== Supplied data ==

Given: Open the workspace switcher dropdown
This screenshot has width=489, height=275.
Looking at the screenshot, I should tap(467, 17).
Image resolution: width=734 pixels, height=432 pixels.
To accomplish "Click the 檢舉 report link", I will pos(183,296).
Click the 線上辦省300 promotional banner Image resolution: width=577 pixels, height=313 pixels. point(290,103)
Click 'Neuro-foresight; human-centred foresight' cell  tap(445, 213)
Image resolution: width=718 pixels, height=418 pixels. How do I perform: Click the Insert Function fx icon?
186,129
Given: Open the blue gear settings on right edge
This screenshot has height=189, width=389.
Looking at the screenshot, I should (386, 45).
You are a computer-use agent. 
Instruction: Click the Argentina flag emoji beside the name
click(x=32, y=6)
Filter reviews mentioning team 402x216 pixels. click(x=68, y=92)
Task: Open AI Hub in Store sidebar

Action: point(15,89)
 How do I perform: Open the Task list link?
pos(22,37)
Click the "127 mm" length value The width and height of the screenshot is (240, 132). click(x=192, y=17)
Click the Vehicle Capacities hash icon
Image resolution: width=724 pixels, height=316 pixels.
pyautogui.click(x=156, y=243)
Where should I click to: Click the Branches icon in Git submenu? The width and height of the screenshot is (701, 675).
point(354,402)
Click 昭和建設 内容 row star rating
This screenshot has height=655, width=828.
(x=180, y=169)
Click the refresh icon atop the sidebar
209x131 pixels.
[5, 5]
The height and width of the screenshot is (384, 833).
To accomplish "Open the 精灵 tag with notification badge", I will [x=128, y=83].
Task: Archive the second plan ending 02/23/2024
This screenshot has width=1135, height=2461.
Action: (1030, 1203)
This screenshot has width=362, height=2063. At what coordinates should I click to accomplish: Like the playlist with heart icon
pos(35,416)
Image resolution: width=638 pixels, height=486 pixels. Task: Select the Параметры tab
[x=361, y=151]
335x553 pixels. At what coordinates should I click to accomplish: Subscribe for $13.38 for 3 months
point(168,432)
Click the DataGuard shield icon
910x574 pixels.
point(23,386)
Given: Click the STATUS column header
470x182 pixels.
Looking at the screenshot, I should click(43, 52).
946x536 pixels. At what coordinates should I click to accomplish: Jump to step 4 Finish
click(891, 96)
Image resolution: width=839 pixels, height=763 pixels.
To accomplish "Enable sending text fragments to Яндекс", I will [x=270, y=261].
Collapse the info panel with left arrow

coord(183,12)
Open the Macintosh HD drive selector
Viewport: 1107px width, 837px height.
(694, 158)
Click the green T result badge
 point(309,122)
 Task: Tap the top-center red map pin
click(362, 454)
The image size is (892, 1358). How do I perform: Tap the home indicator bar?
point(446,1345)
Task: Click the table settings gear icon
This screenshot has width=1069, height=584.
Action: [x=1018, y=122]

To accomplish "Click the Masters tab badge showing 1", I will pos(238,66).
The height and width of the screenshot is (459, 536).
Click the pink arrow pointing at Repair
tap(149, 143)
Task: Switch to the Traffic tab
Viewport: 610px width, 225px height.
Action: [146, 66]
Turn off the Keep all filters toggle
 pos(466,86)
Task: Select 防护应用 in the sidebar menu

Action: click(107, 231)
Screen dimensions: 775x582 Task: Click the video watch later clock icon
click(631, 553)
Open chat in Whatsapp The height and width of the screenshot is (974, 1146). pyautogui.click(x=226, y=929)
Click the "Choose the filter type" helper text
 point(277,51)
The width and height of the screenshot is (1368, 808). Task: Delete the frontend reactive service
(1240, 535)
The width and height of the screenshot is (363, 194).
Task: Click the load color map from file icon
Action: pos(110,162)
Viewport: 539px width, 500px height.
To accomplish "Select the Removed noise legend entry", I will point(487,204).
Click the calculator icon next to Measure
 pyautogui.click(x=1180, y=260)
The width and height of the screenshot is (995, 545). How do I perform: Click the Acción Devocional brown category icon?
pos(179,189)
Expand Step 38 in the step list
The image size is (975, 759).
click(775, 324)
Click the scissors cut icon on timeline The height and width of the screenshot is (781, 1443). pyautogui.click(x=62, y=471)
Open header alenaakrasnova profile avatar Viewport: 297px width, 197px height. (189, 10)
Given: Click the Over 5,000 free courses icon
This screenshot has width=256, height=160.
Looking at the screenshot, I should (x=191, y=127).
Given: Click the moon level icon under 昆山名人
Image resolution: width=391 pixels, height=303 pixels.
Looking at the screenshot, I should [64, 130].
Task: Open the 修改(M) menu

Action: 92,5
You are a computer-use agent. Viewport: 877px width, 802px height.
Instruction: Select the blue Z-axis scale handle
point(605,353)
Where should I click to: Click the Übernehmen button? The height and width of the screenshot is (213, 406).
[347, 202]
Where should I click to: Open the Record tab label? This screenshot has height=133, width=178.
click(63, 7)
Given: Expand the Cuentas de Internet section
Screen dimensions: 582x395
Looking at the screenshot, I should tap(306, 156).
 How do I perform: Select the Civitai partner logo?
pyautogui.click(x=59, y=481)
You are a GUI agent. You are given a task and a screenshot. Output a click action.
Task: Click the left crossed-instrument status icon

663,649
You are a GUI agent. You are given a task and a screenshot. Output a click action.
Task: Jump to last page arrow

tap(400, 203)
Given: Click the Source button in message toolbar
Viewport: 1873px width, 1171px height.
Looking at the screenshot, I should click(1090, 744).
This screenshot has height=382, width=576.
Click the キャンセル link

== Task description ==
Report the number of lines in the records that hold "Expand" and write no other words.

== Task result ==
2